One of the aggrieved workers, Janet Habila, said, “Do you know that some of us have not been paid our monthly stipends for the past 16 months? Some of us have served the polytechnic for more than 20 years as Ad hoc staff. They promised to consider us as permanent staff when the government lifted the embargo on employment but they did not consider us during the recent recruitment by the government.
“To make matters worse, many of us have been given letters of disengagement even when they are still owing us. Is this fair? We can’t take this anymore. So, we have resolved to continue with the protests until the management and the government treat us as human beings.”
But the Rector of the Polytechnic, Dr John Dawan, who briefed journalists concerning the protests denied maltreating the workers.
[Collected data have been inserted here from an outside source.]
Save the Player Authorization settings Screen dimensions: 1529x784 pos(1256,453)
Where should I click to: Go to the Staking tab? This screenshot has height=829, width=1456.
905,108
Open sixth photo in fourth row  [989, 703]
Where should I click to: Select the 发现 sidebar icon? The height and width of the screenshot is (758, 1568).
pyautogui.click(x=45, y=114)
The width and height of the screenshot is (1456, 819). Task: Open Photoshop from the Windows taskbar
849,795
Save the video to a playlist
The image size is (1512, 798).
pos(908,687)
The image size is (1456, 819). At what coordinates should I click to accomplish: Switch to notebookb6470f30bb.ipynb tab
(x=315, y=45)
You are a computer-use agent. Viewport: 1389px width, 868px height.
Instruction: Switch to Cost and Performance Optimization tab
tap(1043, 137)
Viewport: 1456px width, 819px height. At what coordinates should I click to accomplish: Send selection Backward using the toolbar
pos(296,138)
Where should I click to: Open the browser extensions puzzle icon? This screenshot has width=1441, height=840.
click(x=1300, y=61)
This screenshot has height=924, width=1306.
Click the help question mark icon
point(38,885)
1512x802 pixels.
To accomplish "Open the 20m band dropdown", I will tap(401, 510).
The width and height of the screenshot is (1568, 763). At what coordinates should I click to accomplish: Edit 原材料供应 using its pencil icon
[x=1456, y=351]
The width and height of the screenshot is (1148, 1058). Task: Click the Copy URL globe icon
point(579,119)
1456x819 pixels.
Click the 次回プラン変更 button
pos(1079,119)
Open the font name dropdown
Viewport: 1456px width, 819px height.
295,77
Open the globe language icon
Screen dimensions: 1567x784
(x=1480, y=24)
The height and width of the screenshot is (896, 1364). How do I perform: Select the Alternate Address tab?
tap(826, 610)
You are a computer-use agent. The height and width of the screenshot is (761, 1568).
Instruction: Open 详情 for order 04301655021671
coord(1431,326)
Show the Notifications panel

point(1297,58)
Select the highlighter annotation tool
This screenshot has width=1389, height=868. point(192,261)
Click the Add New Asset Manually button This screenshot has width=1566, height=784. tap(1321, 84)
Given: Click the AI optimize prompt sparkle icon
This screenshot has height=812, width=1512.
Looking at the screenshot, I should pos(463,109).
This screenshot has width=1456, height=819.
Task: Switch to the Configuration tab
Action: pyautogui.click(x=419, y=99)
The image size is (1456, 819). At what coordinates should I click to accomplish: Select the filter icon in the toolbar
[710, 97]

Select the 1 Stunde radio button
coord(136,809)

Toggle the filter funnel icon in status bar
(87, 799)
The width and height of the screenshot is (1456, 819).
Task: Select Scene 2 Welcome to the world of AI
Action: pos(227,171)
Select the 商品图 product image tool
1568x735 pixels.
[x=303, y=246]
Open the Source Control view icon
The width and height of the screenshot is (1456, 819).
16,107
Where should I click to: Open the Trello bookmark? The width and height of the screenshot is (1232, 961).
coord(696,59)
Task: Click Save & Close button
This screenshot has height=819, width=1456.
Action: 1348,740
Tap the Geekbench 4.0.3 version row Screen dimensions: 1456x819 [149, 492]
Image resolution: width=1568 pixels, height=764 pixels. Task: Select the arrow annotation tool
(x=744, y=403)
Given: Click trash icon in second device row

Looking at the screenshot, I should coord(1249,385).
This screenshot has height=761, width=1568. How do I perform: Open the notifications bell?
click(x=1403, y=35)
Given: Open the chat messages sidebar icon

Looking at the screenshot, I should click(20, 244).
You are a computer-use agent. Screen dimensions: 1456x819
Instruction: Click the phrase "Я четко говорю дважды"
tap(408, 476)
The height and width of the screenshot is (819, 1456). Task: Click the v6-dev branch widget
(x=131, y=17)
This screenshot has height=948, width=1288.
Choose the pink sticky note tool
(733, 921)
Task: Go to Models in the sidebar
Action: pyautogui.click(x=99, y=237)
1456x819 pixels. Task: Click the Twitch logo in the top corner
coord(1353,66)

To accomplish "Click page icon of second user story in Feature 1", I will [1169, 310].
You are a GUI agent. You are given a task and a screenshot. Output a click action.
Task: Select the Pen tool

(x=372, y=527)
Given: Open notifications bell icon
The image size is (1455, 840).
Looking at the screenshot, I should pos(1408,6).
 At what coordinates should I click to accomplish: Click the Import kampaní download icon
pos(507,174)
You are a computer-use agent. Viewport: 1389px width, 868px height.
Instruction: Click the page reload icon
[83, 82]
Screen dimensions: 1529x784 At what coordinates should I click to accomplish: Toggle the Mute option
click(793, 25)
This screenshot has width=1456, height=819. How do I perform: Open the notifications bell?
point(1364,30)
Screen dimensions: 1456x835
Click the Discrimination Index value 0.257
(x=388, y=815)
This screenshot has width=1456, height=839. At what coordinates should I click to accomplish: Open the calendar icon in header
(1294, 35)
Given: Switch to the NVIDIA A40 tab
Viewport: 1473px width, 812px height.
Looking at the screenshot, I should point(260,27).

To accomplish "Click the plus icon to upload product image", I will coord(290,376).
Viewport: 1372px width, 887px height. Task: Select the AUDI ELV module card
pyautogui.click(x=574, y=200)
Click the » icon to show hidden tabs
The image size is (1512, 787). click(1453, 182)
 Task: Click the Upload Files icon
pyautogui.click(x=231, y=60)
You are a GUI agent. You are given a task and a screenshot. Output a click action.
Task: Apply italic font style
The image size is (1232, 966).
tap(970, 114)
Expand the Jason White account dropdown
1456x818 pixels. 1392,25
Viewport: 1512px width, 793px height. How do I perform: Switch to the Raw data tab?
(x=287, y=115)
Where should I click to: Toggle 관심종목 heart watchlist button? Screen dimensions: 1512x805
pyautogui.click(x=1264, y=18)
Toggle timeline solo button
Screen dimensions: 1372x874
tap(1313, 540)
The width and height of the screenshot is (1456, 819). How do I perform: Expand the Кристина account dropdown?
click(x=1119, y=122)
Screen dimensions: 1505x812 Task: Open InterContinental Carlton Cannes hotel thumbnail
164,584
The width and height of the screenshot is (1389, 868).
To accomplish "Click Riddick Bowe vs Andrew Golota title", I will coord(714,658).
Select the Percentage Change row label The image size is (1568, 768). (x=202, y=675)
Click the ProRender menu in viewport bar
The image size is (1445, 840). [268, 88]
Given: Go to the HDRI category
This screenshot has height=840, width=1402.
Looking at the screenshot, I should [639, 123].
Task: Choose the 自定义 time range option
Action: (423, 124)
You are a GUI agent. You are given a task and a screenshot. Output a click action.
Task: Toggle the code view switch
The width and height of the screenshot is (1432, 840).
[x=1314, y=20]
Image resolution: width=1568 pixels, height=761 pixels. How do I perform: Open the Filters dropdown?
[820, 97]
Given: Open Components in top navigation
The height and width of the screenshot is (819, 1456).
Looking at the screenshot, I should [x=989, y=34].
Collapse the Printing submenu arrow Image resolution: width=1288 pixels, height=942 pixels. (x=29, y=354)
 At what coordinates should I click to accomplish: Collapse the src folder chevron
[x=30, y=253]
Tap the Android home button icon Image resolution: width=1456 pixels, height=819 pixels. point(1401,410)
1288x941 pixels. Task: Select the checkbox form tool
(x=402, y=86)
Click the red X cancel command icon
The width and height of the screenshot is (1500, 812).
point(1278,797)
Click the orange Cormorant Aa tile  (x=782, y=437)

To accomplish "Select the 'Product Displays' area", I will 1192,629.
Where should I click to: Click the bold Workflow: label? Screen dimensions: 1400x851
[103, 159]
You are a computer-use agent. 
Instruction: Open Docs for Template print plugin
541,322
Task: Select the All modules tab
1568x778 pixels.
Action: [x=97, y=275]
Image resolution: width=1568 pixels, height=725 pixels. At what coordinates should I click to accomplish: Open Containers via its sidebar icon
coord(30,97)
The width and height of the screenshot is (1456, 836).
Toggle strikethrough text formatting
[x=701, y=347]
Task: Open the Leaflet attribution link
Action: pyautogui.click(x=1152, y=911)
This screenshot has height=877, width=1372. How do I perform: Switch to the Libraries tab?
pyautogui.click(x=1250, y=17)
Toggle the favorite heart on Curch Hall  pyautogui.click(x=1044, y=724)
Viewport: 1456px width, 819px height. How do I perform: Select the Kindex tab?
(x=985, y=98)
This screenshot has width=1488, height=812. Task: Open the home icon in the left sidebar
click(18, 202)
Dawan said, on the contrary, his administration had done a lot to address the issues raised by the workers and appealed to them to allow peace to reign in the institution.
The Rector said, “It’s not true that workers were being owed 26 months salaries. As a matter of fact, I inherited 16 months unpaid salaries when I became the Rector of the polytechnic. But as we speak, we have only 13 months left and efforts are ongoing to offset the remaining ones.
“When employment was being done, the polytechnic was given about 202 chances to employ. And out of the number, we appropriated 30 per cent to the Ad hoc workers. It was not enough and I also used my position as the Rector to reach out to the Head of Service and he graciously added 50 more to them in addition to the 10 per cent given to the host community where most of the Ad hoc staff come from. So, their interests were taken care of during the recruitment exercise.”
He said some of the Ad hoc staff were quite over-aged “and they are saying we should take their children. The internally generated revenue is still a challenge and we decided to give a temporary disengagement pending when the situation is addressed to avoid further accumulation.”
“They should try to understand the management. We are not bad as some people would want to paint it because we have been working round the clock to ensure that things work well,” he said.